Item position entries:

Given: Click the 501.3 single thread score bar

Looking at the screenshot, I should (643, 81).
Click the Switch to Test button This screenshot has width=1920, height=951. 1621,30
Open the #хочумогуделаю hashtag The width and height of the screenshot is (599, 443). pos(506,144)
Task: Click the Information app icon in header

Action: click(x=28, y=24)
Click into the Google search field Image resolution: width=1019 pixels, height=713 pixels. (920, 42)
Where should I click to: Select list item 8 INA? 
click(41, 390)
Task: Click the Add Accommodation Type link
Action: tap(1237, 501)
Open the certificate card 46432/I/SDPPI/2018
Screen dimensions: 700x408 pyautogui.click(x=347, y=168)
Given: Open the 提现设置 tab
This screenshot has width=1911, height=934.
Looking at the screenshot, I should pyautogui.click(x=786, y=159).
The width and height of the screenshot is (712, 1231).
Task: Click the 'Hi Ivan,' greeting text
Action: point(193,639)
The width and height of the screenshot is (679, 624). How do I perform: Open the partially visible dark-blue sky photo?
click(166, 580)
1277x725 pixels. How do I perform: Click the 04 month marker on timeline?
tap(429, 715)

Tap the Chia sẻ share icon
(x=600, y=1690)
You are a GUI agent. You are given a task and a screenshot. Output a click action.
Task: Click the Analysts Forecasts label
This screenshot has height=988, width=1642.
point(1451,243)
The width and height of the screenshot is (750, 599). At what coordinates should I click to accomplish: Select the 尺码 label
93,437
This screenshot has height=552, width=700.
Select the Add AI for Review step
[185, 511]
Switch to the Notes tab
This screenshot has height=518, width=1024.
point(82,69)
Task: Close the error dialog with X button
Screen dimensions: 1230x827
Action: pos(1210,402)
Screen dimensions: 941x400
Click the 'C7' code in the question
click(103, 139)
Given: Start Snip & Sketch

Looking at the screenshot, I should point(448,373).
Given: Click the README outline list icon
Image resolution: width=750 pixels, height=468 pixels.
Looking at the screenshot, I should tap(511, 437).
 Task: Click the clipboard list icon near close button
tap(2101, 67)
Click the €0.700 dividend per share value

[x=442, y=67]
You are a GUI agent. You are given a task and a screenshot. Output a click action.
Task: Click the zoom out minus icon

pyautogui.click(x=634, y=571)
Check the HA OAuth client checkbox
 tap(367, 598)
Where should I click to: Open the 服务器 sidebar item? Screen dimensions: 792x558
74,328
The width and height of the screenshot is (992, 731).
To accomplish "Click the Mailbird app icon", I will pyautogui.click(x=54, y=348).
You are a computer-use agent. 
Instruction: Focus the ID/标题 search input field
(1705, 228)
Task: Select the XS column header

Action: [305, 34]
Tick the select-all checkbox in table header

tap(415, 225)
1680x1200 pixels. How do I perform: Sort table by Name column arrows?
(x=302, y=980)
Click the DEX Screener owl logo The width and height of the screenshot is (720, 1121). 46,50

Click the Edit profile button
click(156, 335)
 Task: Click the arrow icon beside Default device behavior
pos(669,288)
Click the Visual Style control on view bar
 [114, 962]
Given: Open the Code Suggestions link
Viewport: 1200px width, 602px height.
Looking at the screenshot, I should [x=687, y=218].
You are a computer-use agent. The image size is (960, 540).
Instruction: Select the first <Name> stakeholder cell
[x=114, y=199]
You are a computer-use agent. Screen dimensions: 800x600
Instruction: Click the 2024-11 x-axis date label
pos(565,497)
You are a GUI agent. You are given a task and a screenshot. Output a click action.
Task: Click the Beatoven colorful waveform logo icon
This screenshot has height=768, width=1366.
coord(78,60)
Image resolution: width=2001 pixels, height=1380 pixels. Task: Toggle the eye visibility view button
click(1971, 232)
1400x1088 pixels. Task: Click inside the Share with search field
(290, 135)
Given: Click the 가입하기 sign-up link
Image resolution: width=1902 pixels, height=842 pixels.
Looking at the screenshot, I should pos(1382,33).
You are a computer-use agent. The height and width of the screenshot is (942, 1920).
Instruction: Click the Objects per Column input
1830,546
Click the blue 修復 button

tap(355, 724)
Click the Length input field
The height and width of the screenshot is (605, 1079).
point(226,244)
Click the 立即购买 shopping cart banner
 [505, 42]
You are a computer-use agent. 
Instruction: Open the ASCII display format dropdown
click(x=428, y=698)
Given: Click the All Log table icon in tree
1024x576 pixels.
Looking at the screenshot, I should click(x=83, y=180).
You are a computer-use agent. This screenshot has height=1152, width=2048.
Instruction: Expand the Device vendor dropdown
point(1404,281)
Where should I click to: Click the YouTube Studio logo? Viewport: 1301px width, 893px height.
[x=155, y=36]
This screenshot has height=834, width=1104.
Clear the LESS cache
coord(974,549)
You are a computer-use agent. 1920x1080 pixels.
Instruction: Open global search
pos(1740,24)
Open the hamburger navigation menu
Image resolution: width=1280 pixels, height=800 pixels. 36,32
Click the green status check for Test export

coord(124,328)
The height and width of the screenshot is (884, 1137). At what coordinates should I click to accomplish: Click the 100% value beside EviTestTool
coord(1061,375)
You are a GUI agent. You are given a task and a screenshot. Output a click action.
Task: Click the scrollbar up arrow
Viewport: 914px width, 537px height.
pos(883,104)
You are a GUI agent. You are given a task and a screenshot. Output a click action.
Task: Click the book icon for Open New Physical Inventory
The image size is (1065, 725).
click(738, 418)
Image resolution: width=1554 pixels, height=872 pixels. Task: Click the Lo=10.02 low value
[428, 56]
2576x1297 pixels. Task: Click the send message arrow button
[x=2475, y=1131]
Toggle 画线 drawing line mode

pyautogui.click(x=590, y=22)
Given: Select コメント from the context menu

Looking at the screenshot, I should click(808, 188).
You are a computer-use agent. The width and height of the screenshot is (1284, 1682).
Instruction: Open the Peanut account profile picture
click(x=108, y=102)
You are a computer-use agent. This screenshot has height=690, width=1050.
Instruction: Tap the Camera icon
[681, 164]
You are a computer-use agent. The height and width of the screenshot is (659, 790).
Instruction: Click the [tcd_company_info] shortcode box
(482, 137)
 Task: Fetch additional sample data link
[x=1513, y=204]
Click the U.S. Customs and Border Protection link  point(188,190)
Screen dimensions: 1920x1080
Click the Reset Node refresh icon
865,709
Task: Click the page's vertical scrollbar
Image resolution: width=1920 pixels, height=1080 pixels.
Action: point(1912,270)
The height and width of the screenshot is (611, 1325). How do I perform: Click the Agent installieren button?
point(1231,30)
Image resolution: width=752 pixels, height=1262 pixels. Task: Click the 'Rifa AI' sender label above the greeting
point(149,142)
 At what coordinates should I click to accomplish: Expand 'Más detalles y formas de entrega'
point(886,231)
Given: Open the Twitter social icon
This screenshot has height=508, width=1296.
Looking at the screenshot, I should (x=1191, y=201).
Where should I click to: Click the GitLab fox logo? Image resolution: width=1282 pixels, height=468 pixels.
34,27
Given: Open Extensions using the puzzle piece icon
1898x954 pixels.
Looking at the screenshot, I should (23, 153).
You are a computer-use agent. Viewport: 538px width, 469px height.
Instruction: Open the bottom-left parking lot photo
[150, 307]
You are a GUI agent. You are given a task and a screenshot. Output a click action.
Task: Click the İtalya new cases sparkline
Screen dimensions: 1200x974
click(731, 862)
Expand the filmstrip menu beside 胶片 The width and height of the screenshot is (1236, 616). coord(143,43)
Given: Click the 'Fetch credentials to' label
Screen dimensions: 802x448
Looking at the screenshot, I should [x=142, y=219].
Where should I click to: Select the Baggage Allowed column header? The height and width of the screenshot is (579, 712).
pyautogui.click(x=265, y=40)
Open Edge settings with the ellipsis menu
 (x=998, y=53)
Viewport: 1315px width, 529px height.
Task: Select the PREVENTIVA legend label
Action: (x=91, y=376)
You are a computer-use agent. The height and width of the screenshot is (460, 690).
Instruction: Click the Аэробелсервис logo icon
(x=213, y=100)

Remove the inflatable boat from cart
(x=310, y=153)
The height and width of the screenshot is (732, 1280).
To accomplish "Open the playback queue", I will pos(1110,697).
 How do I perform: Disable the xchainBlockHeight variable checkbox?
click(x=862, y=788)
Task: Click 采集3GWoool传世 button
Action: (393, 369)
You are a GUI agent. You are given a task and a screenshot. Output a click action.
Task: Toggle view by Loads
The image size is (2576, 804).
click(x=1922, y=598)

Direction: Starting at the line that contains "has height=1152, width=2048." and ending after the line that contains "pos(883,104)", write out those lines again with "global search" swapped for "site search" and every other part left as it is.

Answer to the exercise:
You are a computer-use agent. This screenshot has height=1152, width=2048.
Instruction: Expand the Device vendor dropdown
point(1404,281)
Where should I click to: Click the YouTube Studio logo? Viewport: 1301px width, 893px height.
[x=155, y=36]
This screenshot has height=834, width=1104.
Clear the LESS cache
coord(974,549)
You are a computer-use agent. 1920x1080 pixels.
Instruction: Open site search
pos(1740,24)
Open the hamburger navigation menu
Image resolution: width=1280 pixels, height=800 pixels. 36,32
Click the green status check for Test export

coord(124,328)
The height and width of the screenshot is (884, 1137). At what coordinates should I click to accomplish: Click the 100% value beside EviTestTool
coord(1061,375)
You are a GUI agent. You are given a task and a screenshot. Output a click action.
Task: Click the scrollbar up arrow
Viewport: 914px width, 537px height.
pos(883,104)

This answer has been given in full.